- _EXERCISE PROMPT_
Begin at the line that has "This screenshot has width=1028, height=455.", stop after the line that has "Open the water droplet section icon", and print exactly those lines from the records below, without any pictures.
(SOURCE DATA)
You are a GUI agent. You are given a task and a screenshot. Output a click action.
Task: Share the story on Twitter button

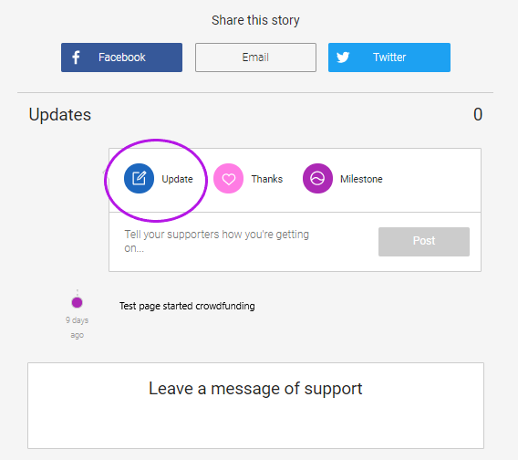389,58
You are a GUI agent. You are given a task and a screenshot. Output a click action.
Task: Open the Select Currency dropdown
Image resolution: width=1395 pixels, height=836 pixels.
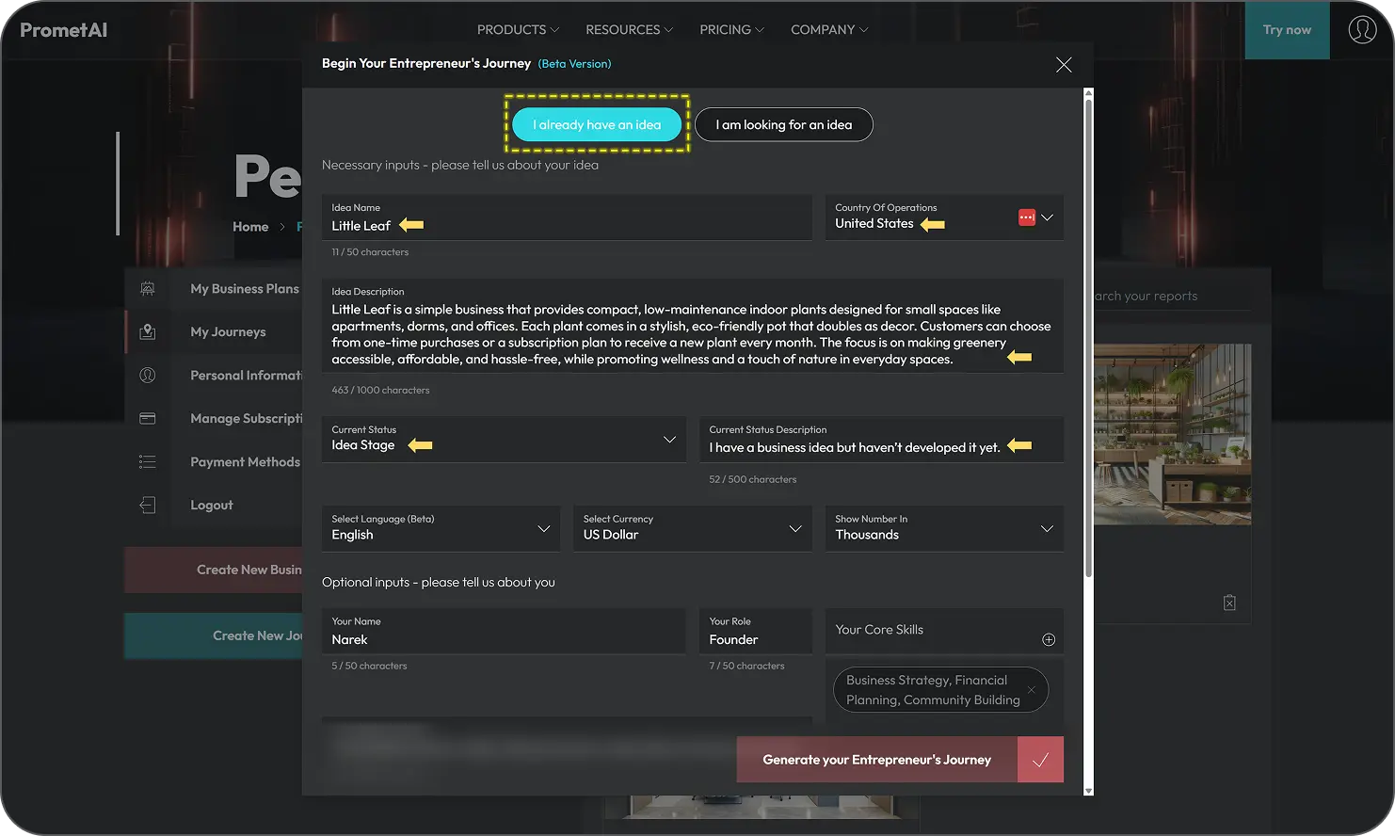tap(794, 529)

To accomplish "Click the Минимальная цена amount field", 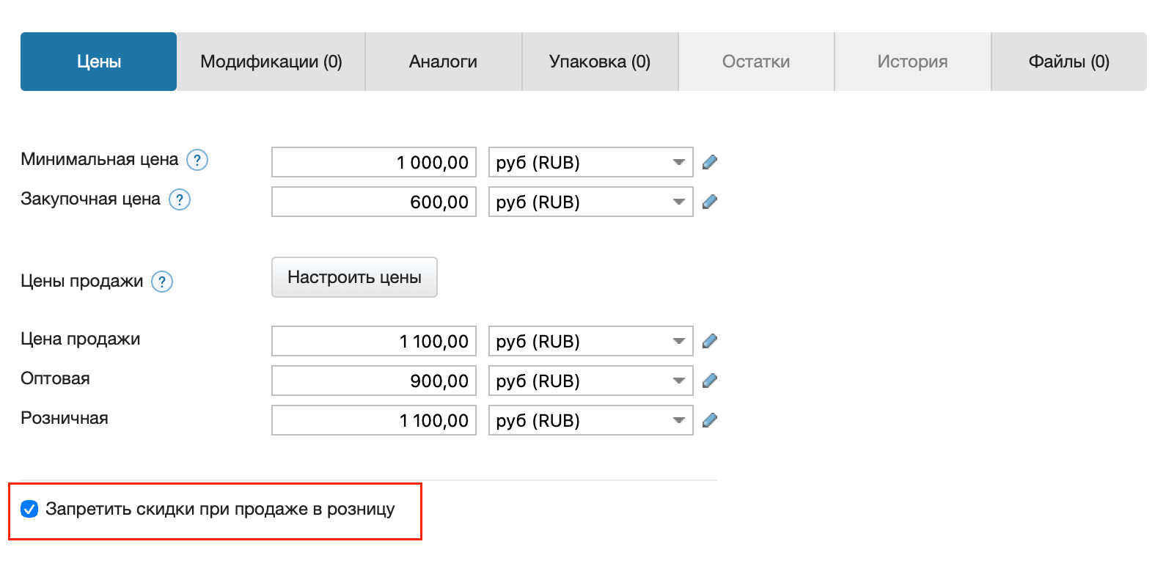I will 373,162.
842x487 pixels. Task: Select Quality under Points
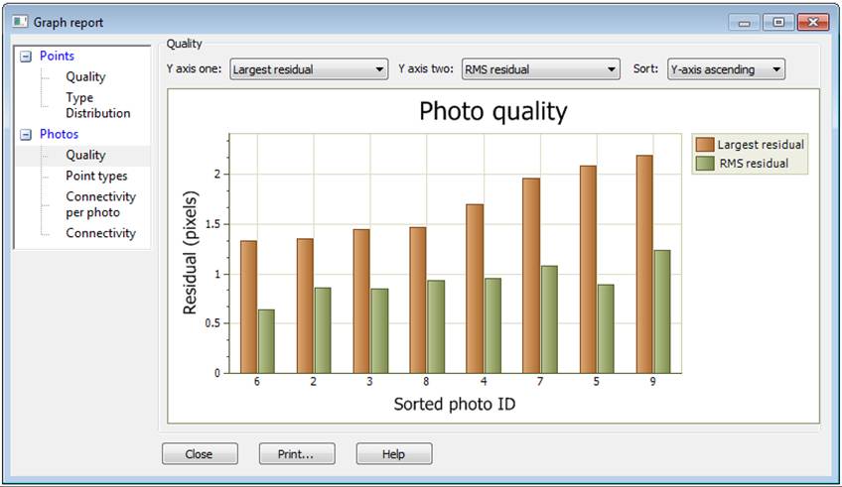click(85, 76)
(End SOURCE DATA)
(SOURCE DATA)
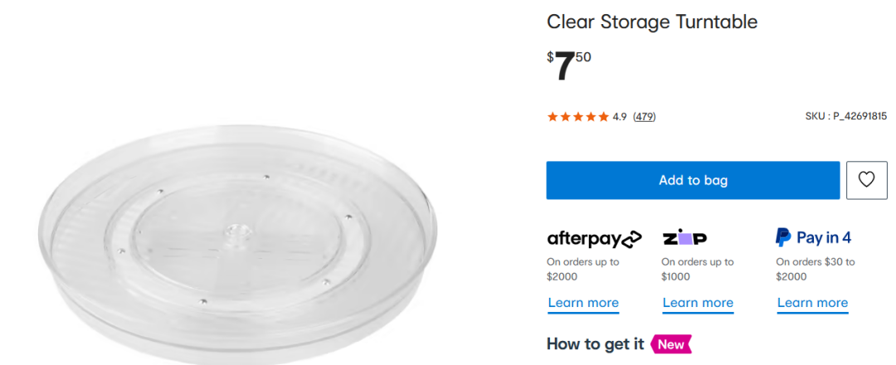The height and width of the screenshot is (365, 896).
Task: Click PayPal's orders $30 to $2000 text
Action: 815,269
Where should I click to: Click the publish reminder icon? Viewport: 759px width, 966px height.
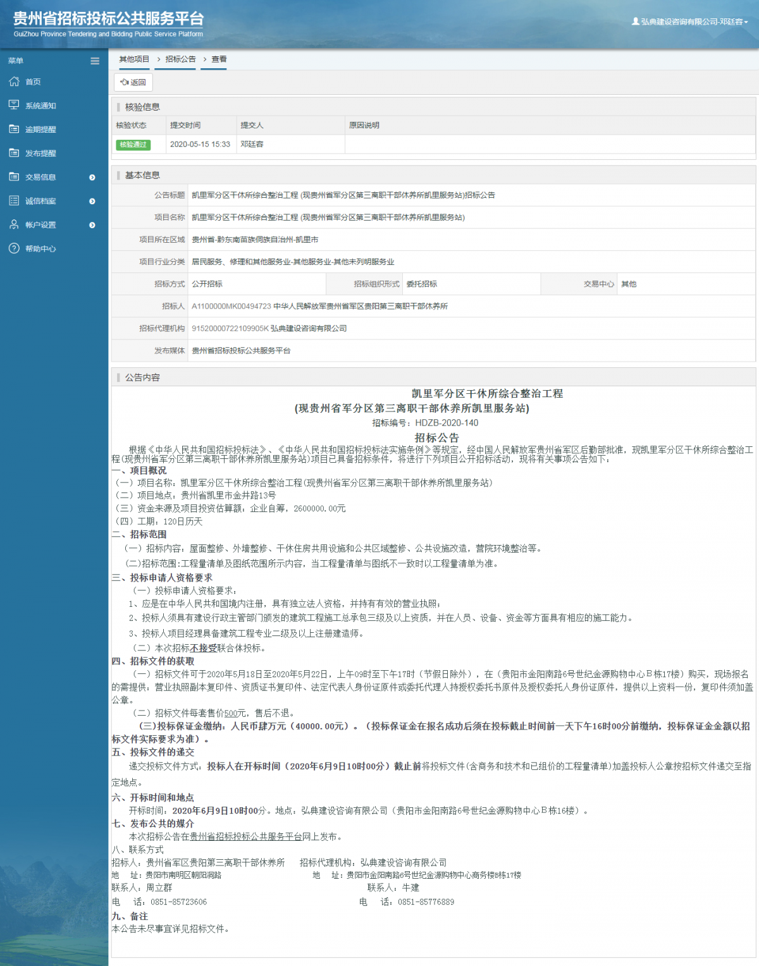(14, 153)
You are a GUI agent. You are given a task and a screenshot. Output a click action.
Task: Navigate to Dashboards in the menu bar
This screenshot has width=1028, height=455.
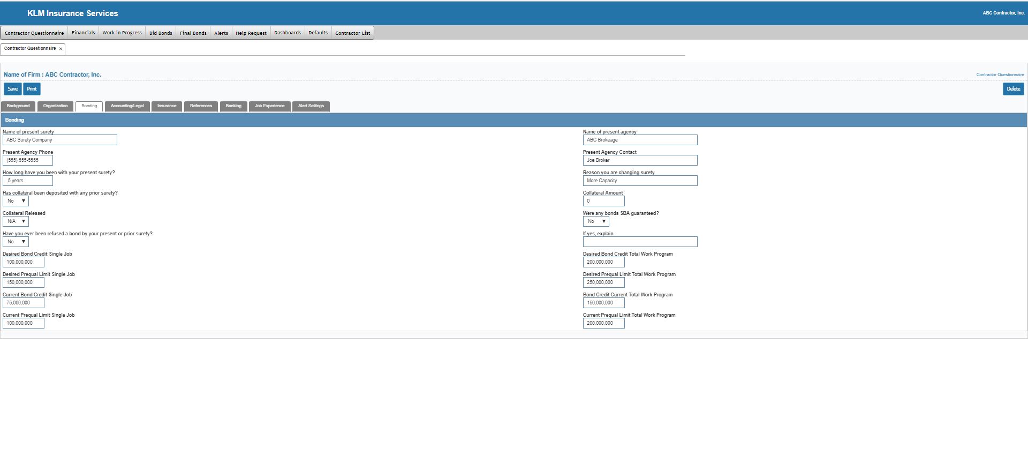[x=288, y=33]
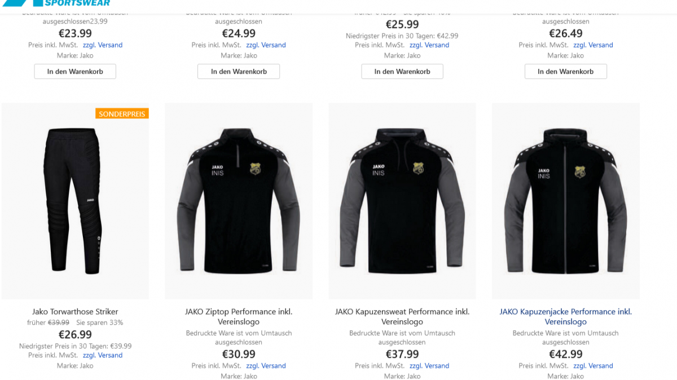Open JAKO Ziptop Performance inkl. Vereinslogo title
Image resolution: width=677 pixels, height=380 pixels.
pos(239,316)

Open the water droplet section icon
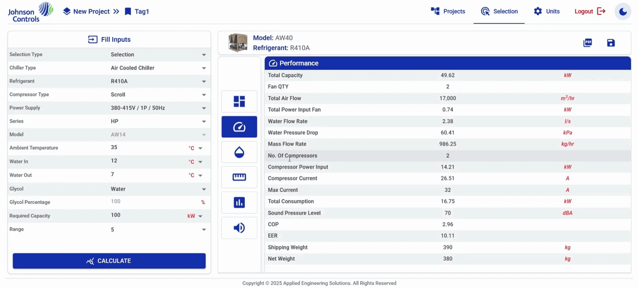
(End SOURCE DATA)
- _THE COMPLETED TASK_
This screenshot has width=1028, height=455.
[x=288, y=33]
Open JAKO Ziptop Performance inkl. Vereinslogo title
Image resolution: width=677 pixels, height=380 pixels.
pos(239,316)

Open the water droplet section icon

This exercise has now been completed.